Así se ha presentado Oriol Junqueras ante la sala segunda del Tribunal Supremo. El 4 de enero, día en que no había sido citado para dar respuesta al recurso de apelación que el vicepresident presentó en su día. Pero él solicitó estar, acudir al señalamiento que sí tenía su abogado. Ayer quedó visto el recurso al auto de prisión que dictó hace un mes, el 4 de diciembre, el juez instructor del caso (Llanera). El resultado es el que hoy conocemos. Se mantiene la prisión preventiva incondicional.

Esto significa que hasta nuevo aviso, Oriol Junqueras no va a poder participar de la actividad política que tiene como responsabilidad. Y por el momento no está condenado por ningún delito, y por lo tanto, no debería ver limitado ninguno de sus derechos salvo el de su libertad de movimiento y comunicación, puesto que se entiende que, de no estar en prisión, sería peligroso (de esto hablaremos luego). Más allá de la idea que usted, querido lector, pueda tener respecto a la sensatez o insensatez (incluso legalidad o ilegalidad y sacrosanta constitucionalidad, si usted quiere) de lo realizado por los independentistas catalanes, estará de acuerdo conmigo en que el hecho de tener en prisión a alguien que no es peligroso, es excesivo (por no decir otras cosas que me parecen más exactas). ¿Cuál es el peligro, el grave peligro que corremos la sociedad de poner a Junqueras en libertad, con su familia, con sus hijos? ¿Formar un gobierno legítimamente elegido en el que, además, este señor ha obtenido —junto a su formación— prácticamente un millón de votos, un 21%? ¿Poner en marcha el programa con el que se ha presentado a las elecciones? ¿Cuál es el peligro tan terrible? ¿Que se fugue a Bruselas, o a cualquier otro país de la Unión Europea, y resulte imposible hacerle volver convirtiendo España en el hazmerreír de Europa?

Sí, este debe ser el peligro que corre la sociedad española si el señor Junqueras saliera de España. Más o menos el mismo peligro que debe suponer para la imagen de España el hecho de que Puigdemont pudiera volver —previo tour por todos los países europeos en los que haya podido tomarse un café tranquilamente mientras camina en absoluta libertad por la calle y rodeado de periodistas que muestran al mundo la vergüenza española— y resultase detenido cuando se dirige a ser investido president por haber ganado unas elecciones democráticas (y forzadas, por cierto, por el propio gobierno español).

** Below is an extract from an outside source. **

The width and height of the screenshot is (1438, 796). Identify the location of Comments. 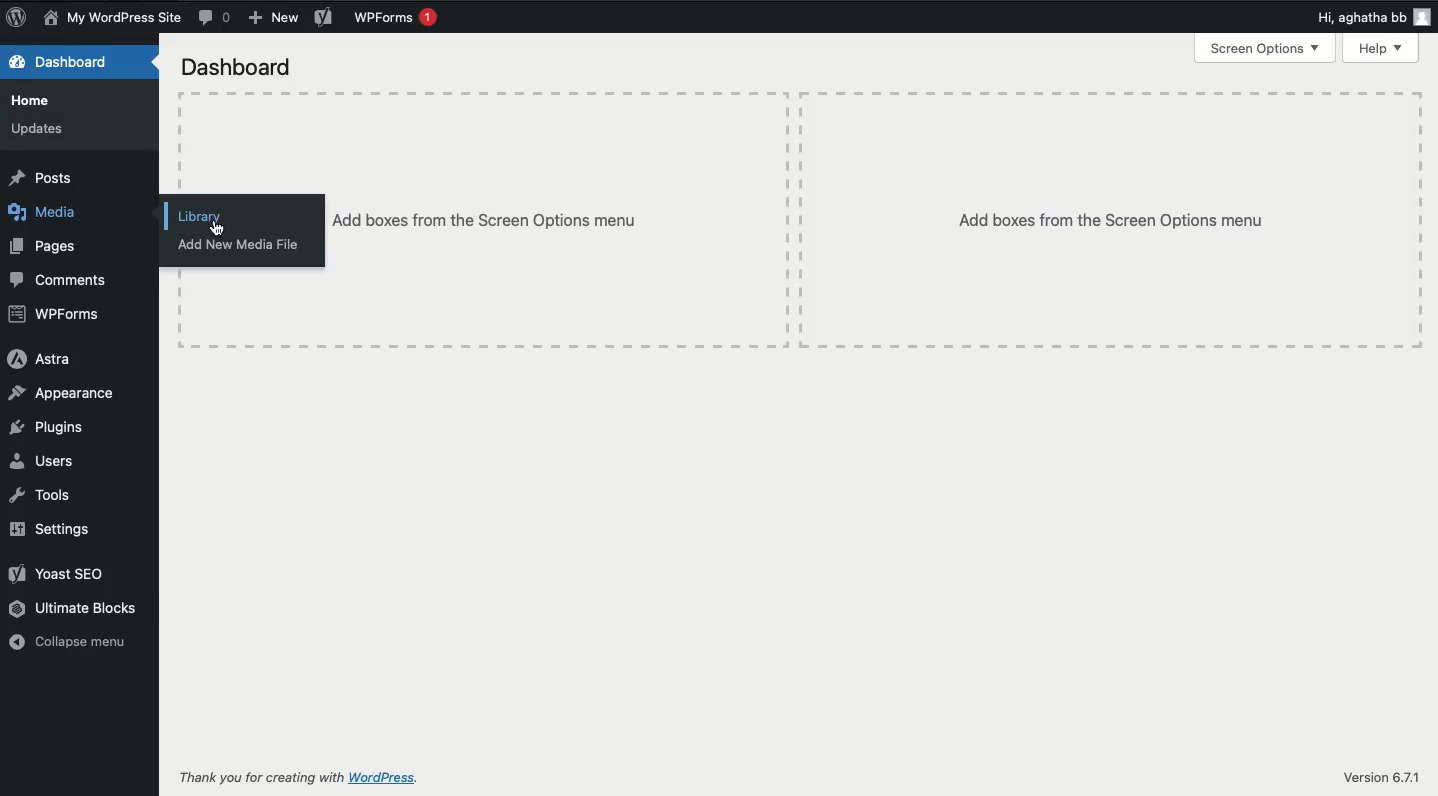
(66, 278).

Es tan atroz el hecho de que cuatro personas se encuentren en prisión “preventiva” durante dos meses y sin visos de saber hasta cuándo... Es tan vergonzoso ver cómo se pisotea el Derecho, cómo se destroza nuestro propio sistema (o como se empeña en no regenerarse) con tal de forzar las cosas para imponer el peso de vaya usted a saber qué... La imagen de una rabieta llevada a las últimas consecuencias. Haber pasado, en definitiva, de la batalla política de la baja estofa a los juzgados, en los que, dicho sea de paso, hasta los propios jueces denuncian las presiones que sufren y la debilidad de su independencia.

Es tan bochornoso que hasta los medios de comunicación deben inventarse la verdad. Más que nunca. Es tan grande la presión para que lo hagan que algunos hasta se confiesan avergonzados por las burdas manipulaciones que se ven obligados a realizar.

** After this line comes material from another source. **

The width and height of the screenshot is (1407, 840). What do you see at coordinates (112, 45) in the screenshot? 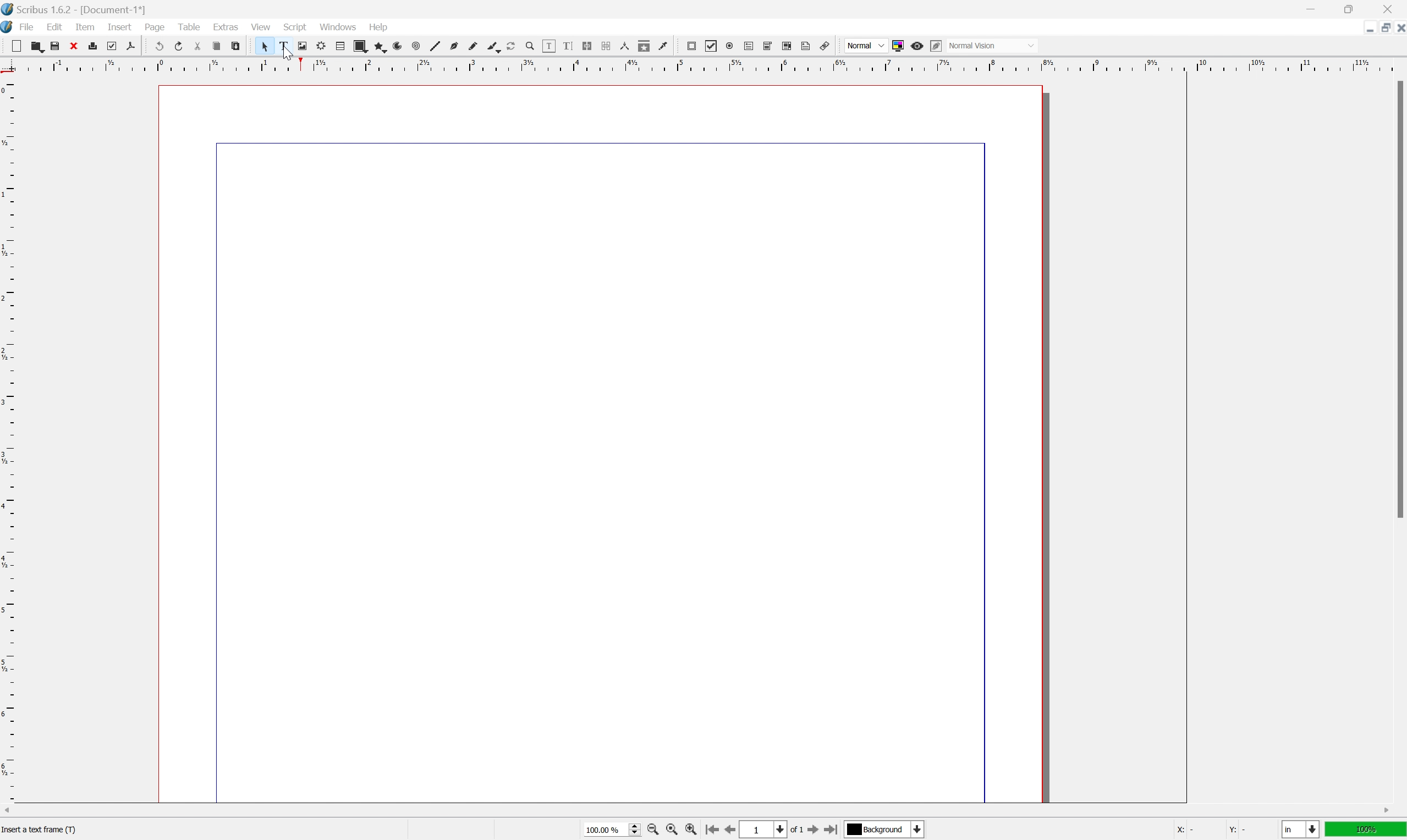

Todo este teatro está montado en cartón piedra. Sería todo interesante, incluso apasionante, si no fuera porque se ha trascendido la pugna política al dolor, a la privación de libertad de hombres de ley, de paz, de palabra. Hombres comprometidos con la idea que defienden; en definitiva, de una democracia, una sociedad que quiere cambiar y que ellos están comprometidos firmemente a construir.

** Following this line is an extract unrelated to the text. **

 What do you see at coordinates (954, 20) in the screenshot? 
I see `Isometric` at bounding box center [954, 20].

Esta situación resulta brutal tanto en la distancia corta como a larga distancia. Desde fuera de España lo que aquí ocurre está comenzando a verse como un problema. No ya como un conflicto entre España y Cataluña sino como un problema hacia los pilares más fundamentales de Europa. Que España se permita la desproporción y los excesos que se está permitiendo solamente tendrá efectos negativos: sin duda para los soberanistas catalanes, dolidos en primera persona; pero también para el pueblo catalán en su conjunto, pues prácticamente todas las medidas que de manera excesiva se proponga aplicar el gobierno español serán para todo el territorio. Para España es una derrota el constatar que no tiene herramientas como para no haberse planteado este escenario: confirma así que no tenemos políticos de altura, que nuestras justicia es capaz de adaptarse a los primeros, que los medios matizarán todo para que parezca necesario y que la sociedad asumirá y tragará con lo que le echen.

Discúlpeme, pero todo esto no describe a un país democrático. Sin embargo, sí creo que Junqueras sea un hombre de paz.